メガトロンはそんな彼の様子に、まあ今回はよかろうと思った。本当はとある工場で精製されているエネルギーに興味があったのだが、そう急ぐものではない。うむ、と頷き更なる詳細データを呼び出そうとした時、モニターに別の映像が割り込んできた。
「やあ、メガトロン」
爽やかな笑顔で何でもないようにデストロン司令部のモニターに写ったのはサイバトロン総司令官コンボイその人だった。
スタースクリームはぽかんと口を開けて固まったしまった。メガトロンはその様子を横目で見、少し大袈裟に溜め息を吐いた。スタースクリームに対してではない。コンボイに対してだ。
「・・・どうやってジャックした」
低い声が響く。正気に返ったスタースクリームが思わず背筋を伸ばしてしまうような声だった。怒っている。それもかなり。スタースクリームはそう感じた。
そんな怒気もモニター越しの男には通じないのか、暢気に我々もやるものだろうと何時ものように笑った。
メガトロンが額に手を当て、深く呼気を吐き出した。緊張が緩む。
「スタースクリーム」
「ななななんです?」
「後でサウンドウェーブに・・・いや、いい。わしが言う」
「はぁ・・・」
「で、何のようだ。コンボイ」
そのまま普通に会話し出す二人に、スタースクリームは自分が出て行く機会を失ったことを知った。しまったと思ってももう遅い。今、出て行こうとすれば確実に引き止められる。恐らく、二人共に。二人が会話に集中し出してから、こっそり抜け出すしかないが、それまで自分の精神回路が耐えられるか。ぞっとした。誰が好んでこの二人の会話を聞きたいものか。
スタースクリームは諦めなかった。もしかしたらという可能性にかけてそろりそろりと後退していく。成功率の演算結果は0%に近かったが、1%でも可能性があるならやるしかないのだ。
「おや、どこへ行くんだ?スタースクリーム」
そして1%は所詮1%だと思い知らされるのだった。まだ話は終わっておらんぞ、というメガトロンの言葉にスタースクリームの羽ががっくりと垂れた。今日は自分の意見を聞き入れて貰えたし、珍しい自然エネルギーの研究も出来そうだし、良い日だと思っていたがどうやら違っていたらしい。厄日だ。

いじけ出したスタースクリームにメガトロンとコンボイは揃って首をかしげ、まあスタースクリームだしと放っておくことにした。二人で話を続ける。
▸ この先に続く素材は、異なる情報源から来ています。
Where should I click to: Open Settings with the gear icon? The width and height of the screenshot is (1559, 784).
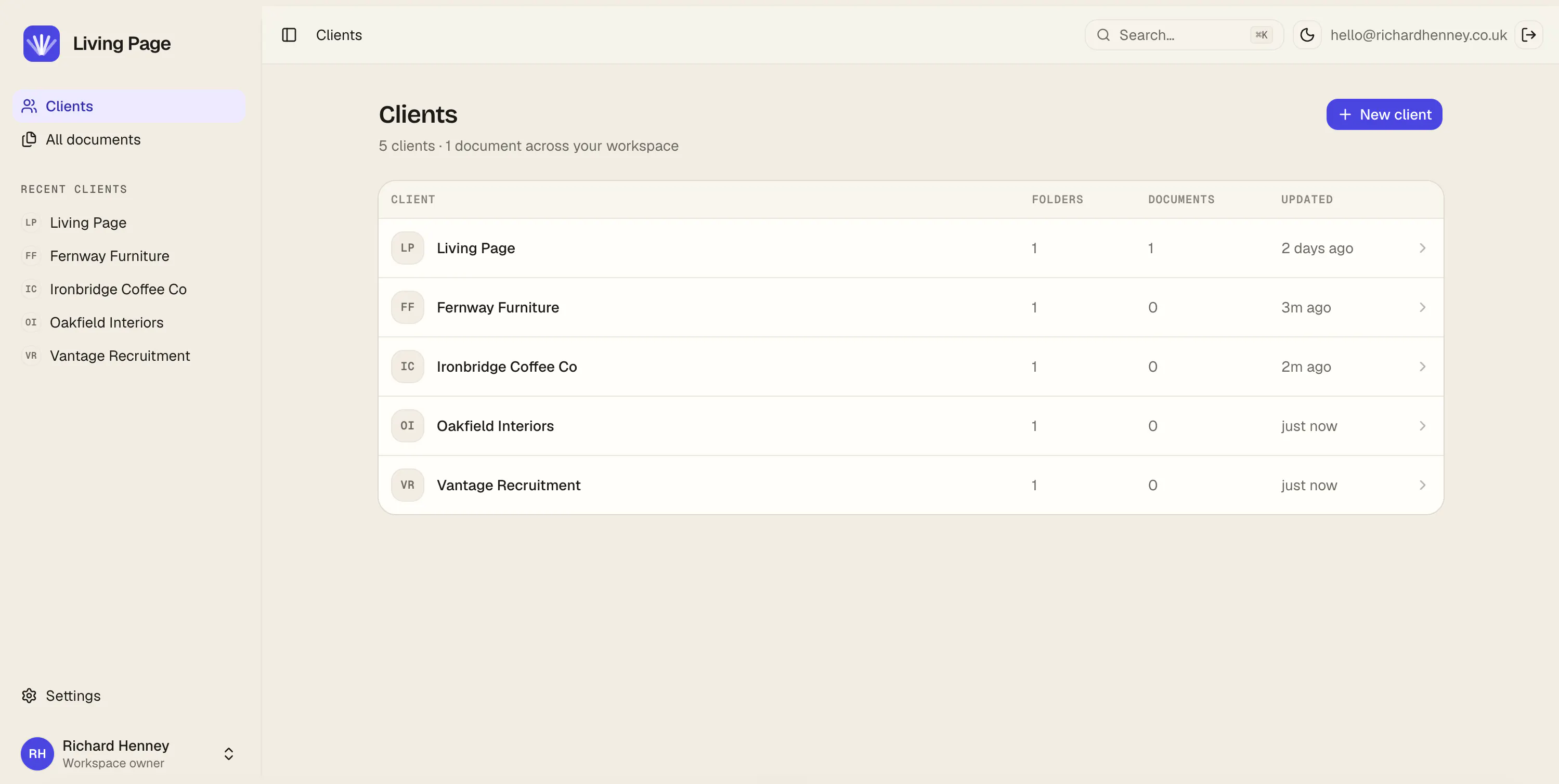coord(29,696)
「で。貴様らは明日バレンタインパーティとやらをするから、わし等に動くなと言う訳か」
「ああ。皆楽しみにしているのでな。お前たちがどこかを襲撃なんてして水を差されたくないのだよ」
「だったら放っておけば良いだろう」
「そんな事、我々が出来る訳が無いだろう」
「馬鹿め。それこそ、わし等が出来る訳がなかろう」
苛立った口調を隠しもせず、メガトロンはばっさりとコンボイの要求を斬り捨てた。どこに自分達が遊びたいから悪党に悪事を働くなという正義の味方がいるのだ。いや、目の前に居た。
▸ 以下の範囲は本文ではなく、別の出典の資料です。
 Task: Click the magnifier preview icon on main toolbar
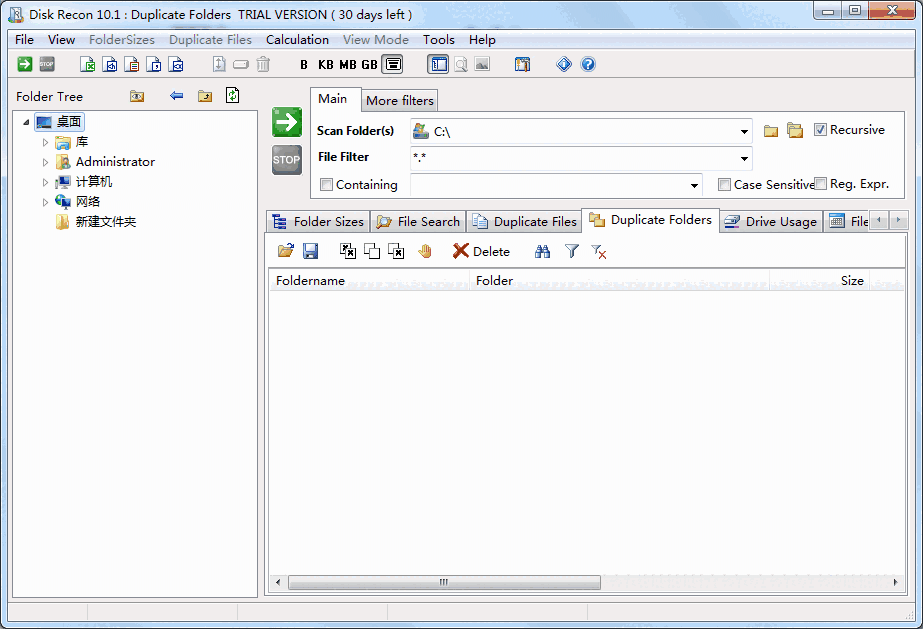(x=459, y=64)
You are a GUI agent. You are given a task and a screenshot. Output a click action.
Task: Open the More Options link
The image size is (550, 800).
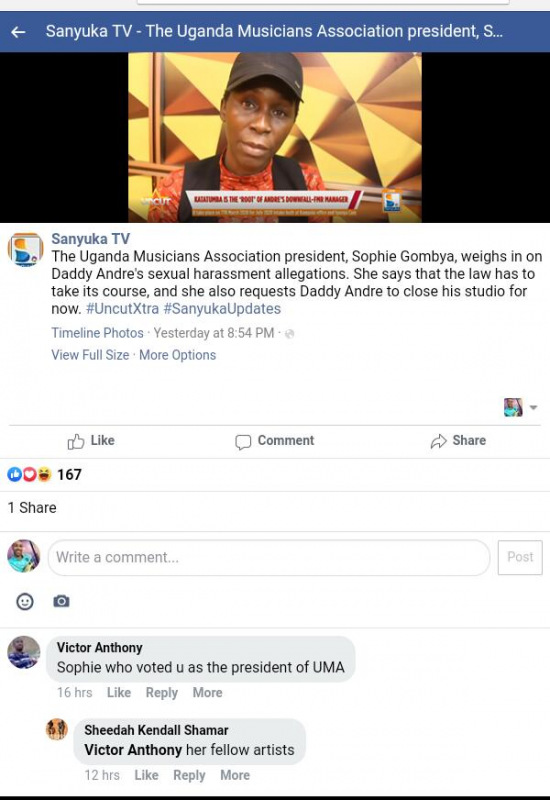(178, 355)
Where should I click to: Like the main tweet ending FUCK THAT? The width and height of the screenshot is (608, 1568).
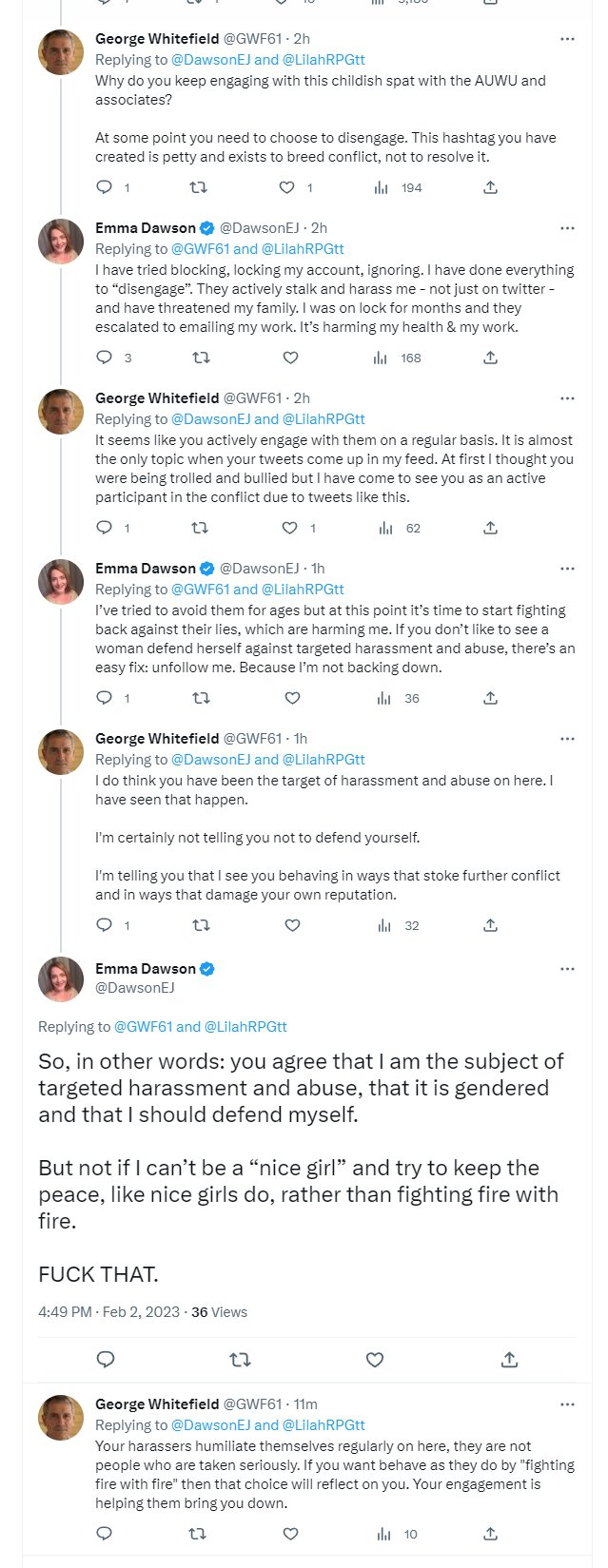(x=375, y=1360)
しばらく沈黙が流れる。すっかり忘れさられたスタースクリームは今が逃げるチャンスだというのに、コンボイの返答が気になってその場に留まっていた。
ふう。コンボイが溜め息を吐いた。やれやれ、と首を振る。
諦めるか、とスタースクリームは思った。メガトロンは嫌な予感がブレインサーキットを過ぎった。
「メガトロン。私はなるべく穏便に済ませたいのだよ。我らサイバトロンの戦士は明日のパーティを非常に楽しみにしている。それはもう、今からお菓子を作ったり、飾りつけをしたりな。おお、そうそう。数日前からプレゼントを選んでいる者もいたな」
にっこりと笑いながら話すその姿が恐ろしい。妙な威圧感がモニター越しに伝わってくる。スタースクリームはちらりとメガトロンを見た。灰銀の顔が青みかかっているように見えるのは気のせいだろうか。何時もなら笑えるが、今は笑えない。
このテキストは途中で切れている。